In two virtual appearances before world leaders, his first as president, Biden emphasized that he is restoring and building upon the Obama administration’s diplomatic achievements, including the 2015 multination nuclear deal with Iran and the Paris climate accord, and seeking to work collaboratively to contain threats from Russia and China.
“America is back. The trans-atlantic alliance is back, and we are not looking backward. We are looking forward together,” Biden declared to the Munich Security Conference, an annual gathering of world leaders to discuss international security.
Biden reaffirmed the U.S. commitment to the North Atlantic Treaty Organization’s Article V, the mutualdefense promise among treaty members that has been a pillar of the postwar democratic order but which former President Donald Trump had only grudgingly embraced.
“I know the last few years have tested our trans
Atlantic relationship,” Biden said. “But the United
States is determined — determined — to reengage with Europe, to consult with you, to earn back our position of leadership.”
The president nonetheless faces a hard job persuading allies, many of whom emerged from the Trump years nervous about U.S. reliability, said James Townsend, a former deputy assistant secretary of Defense now at the Center for a New American Security, a centrist Washington think tank.
“The big issue for Biden is trust, in the sense that a lot of allies are still not convinced where our politics are heading,” Townsend said. “So many of them are thinking, ‘Should we hedge because we don’t know if we can trust that the U.S. will say consistently what Biden is already saying?’”
The president asserted that democratic nations, by working together on the three urgent global challenges — the COVID-19 pandemic, economic instability and the climate crisis, would help avert another threat: the rise of autocratic governments.

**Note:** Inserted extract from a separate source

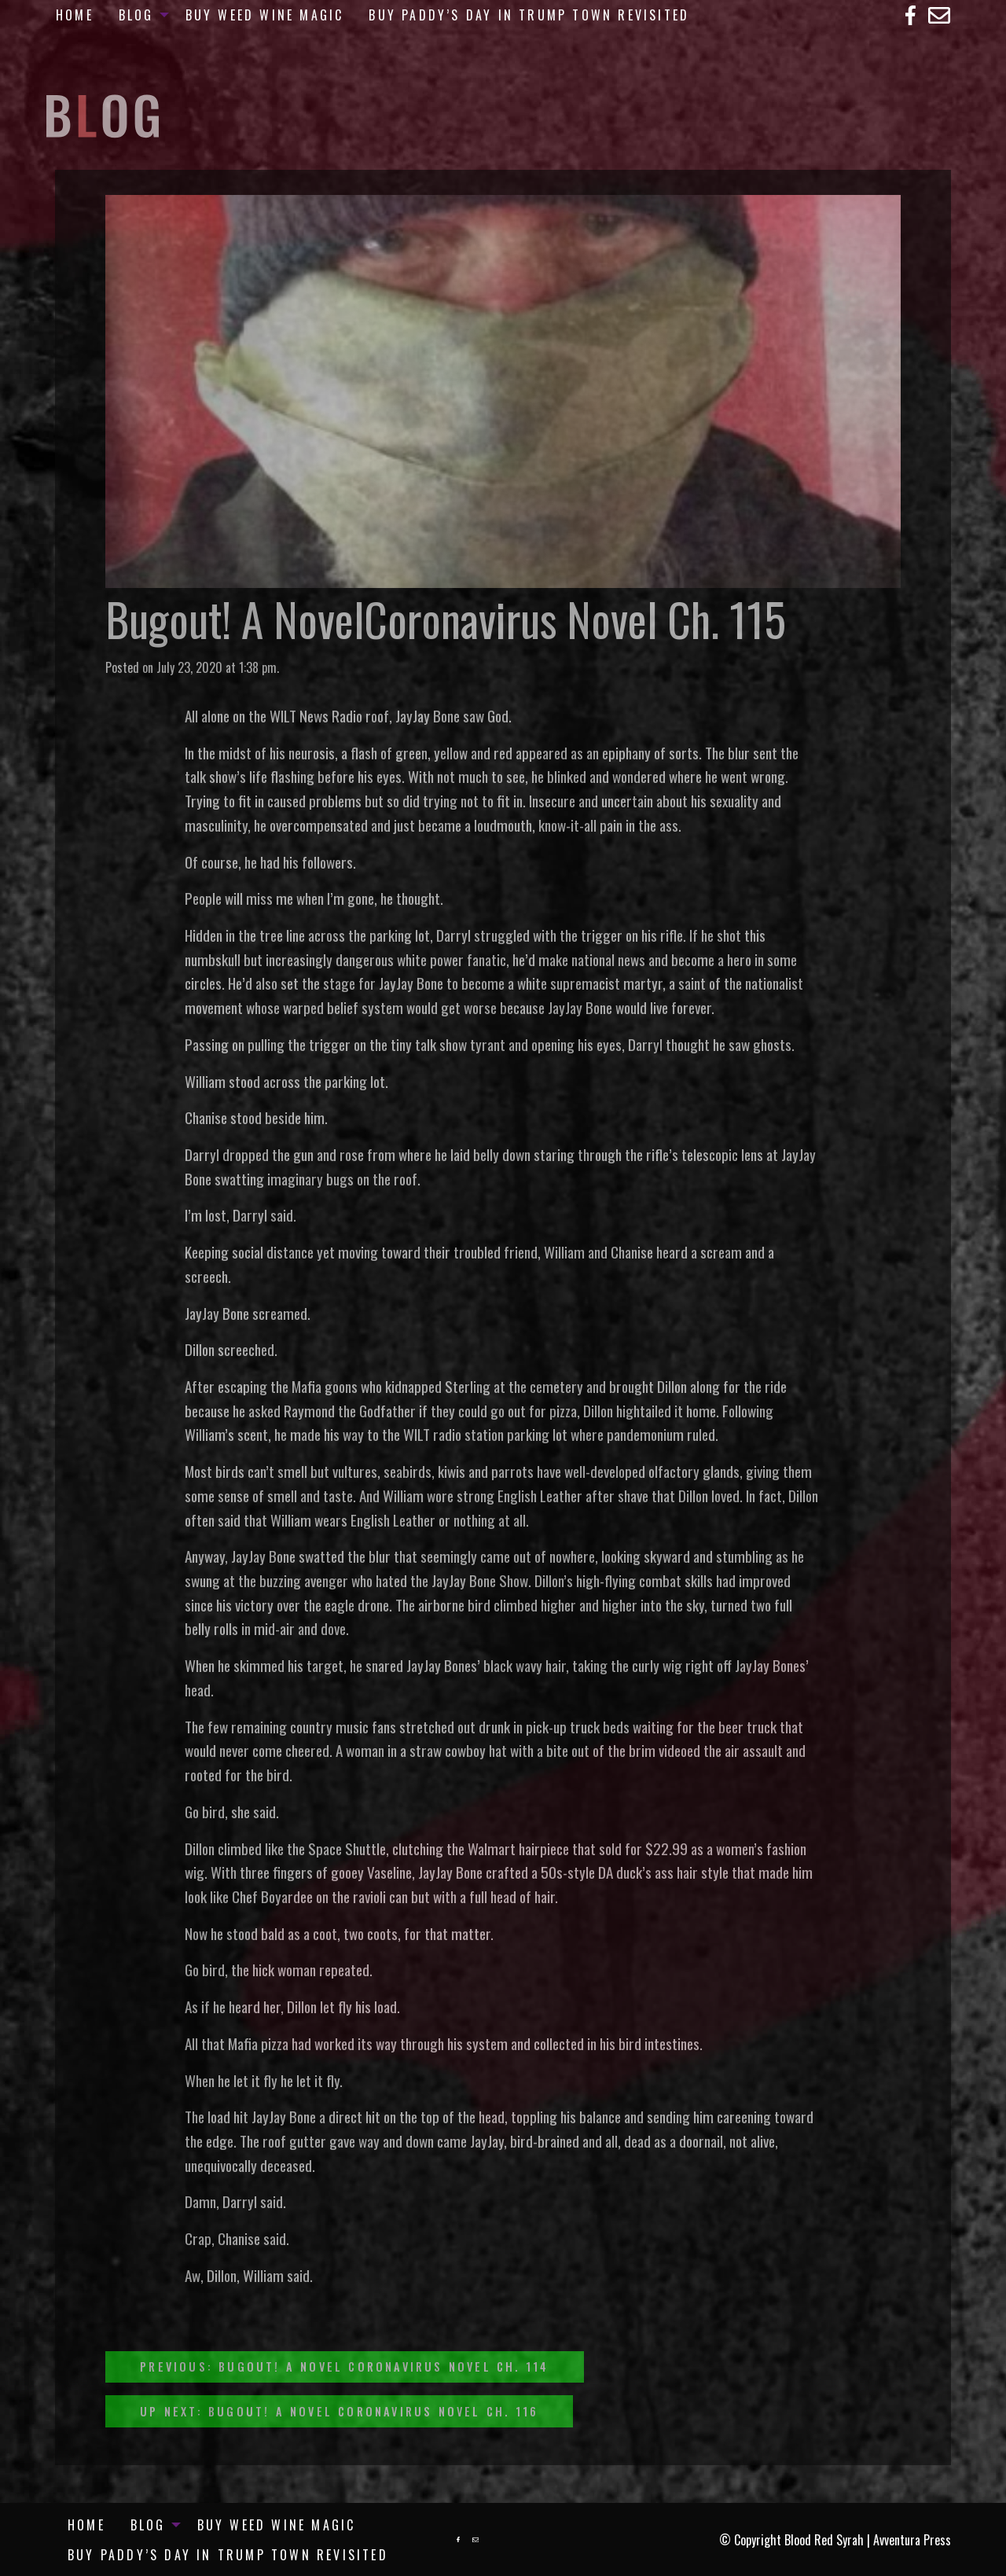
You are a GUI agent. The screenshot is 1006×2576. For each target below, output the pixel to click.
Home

“Our partnerships have endured and grown through the years because they are rooted in the richness of our shared democratic values. They’re not transactional. They’re not extractive,” Biden said, implicitly disavowing Trump’s mercantilist world view and indifference to democratic values, which strained alliances and enabled adversaries.
The Biden administration had already signaled a break from Trump’s nationalist approach. Gone is Trump’s constant criticism that allies don’t pay their share of defense costs. Instead, U.S. officials publicly commend allies for having increased their spending since 2014 — when President Barack Obama brokered an agreement that they boost military budgets — but they firmly add that some countries still fall short.